What needs to be done → Out of the entries that follow, copy each line containing "label".

Data items

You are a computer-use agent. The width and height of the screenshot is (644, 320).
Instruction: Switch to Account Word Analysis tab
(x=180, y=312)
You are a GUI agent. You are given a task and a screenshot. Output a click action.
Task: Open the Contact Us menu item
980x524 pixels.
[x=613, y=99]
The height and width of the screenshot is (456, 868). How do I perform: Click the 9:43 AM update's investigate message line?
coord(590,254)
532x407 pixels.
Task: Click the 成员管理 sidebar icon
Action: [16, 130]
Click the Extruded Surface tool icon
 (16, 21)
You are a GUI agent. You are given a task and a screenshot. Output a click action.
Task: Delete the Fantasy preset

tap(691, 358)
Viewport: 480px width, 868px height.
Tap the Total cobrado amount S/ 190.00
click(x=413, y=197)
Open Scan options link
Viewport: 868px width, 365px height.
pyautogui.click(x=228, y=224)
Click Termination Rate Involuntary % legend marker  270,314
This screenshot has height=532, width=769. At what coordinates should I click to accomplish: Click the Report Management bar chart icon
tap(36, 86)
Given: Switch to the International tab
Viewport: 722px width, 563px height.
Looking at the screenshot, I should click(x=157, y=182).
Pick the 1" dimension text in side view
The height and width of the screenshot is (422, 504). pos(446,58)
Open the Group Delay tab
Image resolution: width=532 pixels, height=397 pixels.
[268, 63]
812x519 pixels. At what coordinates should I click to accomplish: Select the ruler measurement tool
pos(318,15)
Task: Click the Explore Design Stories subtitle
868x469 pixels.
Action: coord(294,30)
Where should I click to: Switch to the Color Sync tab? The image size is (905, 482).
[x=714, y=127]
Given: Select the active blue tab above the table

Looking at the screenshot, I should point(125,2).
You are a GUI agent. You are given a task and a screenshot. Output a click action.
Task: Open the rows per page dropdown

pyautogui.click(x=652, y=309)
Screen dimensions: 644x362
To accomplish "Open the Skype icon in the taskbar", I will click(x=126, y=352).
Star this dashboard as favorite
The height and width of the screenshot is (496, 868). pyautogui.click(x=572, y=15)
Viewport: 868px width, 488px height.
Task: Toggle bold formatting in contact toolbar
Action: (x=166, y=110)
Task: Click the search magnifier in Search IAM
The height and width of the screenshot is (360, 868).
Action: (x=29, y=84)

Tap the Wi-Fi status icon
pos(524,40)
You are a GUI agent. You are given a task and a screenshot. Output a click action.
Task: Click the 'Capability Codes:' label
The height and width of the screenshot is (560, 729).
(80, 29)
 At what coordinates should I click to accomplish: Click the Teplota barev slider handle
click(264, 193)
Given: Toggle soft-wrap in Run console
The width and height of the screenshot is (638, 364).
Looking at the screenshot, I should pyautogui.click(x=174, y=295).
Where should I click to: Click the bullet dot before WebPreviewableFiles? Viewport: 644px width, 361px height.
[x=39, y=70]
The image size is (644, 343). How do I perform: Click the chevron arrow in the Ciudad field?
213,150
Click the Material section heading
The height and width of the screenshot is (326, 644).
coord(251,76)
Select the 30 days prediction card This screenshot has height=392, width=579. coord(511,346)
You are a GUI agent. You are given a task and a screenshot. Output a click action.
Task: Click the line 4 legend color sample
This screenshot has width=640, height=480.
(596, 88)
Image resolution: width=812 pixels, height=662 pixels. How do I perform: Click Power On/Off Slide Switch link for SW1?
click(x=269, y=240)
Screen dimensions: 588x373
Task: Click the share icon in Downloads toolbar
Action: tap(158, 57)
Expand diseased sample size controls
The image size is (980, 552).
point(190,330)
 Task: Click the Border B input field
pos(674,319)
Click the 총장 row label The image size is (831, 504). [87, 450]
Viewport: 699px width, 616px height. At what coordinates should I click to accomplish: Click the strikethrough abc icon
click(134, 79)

Your solution →
Task: Click the 'Capability Codes:' label
Click the 총장 row label The image size is (831, 504). [87, 450]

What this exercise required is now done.